This dissertation was motivated by a deep commitment to creating robust mathematics learning communities for teachers and for students that are grounded in care, dignity, and connection. Designing for learning from this relational perspective requires disrupting dehumanizing aspects of systems of schooling that function to construct difference and reproduce inequity. For teachers committed to such a vision, the first years of teaching can bring many contradictions and tensions, often with little support for how to navigate them. This dissertation examines the learning that can become possible for beginning teachers when they are immersed in a learning community oriented toward the shared commitment of creating ambitious and equitable classroom mathematics communities.
For this study, I invited six beginning elementary school teachers from the same teacher preparation cohort to join me in designing a learning community, named Math Crew by participants. Drawing on the methodology of social design-based experiments, we co-designed a learning ecology with new tools, artifacts, discursive practices, and norms to support robust learning toward our shared commitments. I acted as lead designer, facilitator, and researcher in the community. The design included monthly community meetings and classroom visits from me as the facilitator. Analyses examined learning over time as changes in participation in community conversations and in classroom teaching, and learning in interaction as a collective process mediated by the designed environment of Math Crew.

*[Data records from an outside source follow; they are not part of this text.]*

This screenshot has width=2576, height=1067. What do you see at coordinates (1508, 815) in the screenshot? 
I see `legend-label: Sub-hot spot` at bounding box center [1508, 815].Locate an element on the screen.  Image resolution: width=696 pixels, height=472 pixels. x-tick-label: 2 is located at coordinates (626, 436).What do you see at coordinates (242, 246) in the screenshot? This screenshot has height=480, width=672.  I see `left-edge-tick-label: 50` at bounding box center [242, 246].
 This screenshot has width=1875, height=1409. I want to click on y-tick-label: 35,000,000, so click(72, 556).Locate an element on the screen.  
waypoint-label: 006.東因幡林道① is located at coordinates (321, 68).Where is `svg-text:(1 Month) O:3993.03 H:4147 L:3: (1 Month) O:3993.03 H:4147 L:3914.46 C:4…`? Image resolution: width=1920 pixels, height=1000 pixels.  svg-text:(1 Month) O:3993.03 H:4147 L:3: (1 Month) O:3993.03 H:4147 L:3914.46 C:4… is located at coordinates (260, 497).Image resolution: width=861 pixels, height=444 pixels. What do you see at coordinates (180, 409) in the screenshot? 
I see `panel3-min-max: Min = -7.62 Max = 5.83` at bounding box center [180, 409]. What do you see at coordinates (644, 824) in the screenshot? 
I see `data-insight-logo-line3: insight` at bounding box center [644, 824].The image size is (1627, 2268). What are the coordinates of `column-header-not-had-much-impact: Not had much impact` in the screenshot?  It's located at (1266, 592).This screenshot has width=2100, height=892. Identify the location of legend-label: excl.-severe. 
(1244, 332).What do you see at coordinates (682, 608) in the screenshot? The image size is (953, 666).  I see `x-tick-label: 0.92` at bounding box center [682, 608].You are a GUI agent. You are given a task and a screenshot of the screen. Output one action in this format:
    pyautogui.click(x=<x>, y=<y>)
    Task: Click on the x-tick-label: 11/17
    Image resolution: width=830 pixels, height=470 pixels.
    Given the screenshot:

Findings indicate that being immersed in the Math Crew activity system supported participants to shift from fixing local problems in their classrooms to engaging in relational investigations of teaching and learning that centered students’ mathematical experiences. This shift toward relational, student-centered investigation co-evolved and was amplified across community conversations and classroom teaching. Analyses revealed that as participants surfaced and engaged with tensions of equity-oriented teaching, they made visible and contested some of the tacit deficit-focused ways of seeing students, mathematics, and teaching that are prevalent in systems of schooling. As teachers collectively engaged with material representations of schooling, such as district assessments, they repurposed these artifacts and constructed alternative strengths-based ways of seeing and making sense of the mathematics classroom. Seeing the classroom with this co-constructed inclusive and empathetic vision supported teachers to imagine the classroom from the perspective of their students and to value and connect with students’ experiences as mathematical learners. Findings suggest that beginning teachers can take up an ambitious equity-oriented learning agenda when they are part of a learning community that is saturated with new tools and artifacts and that is responsive to the needs and tensions that arise in their daily activity. This dissertation has implications for the design and study of teacher learning as a mediated process afforded and constrained by the complex learning ecologies teachers work within.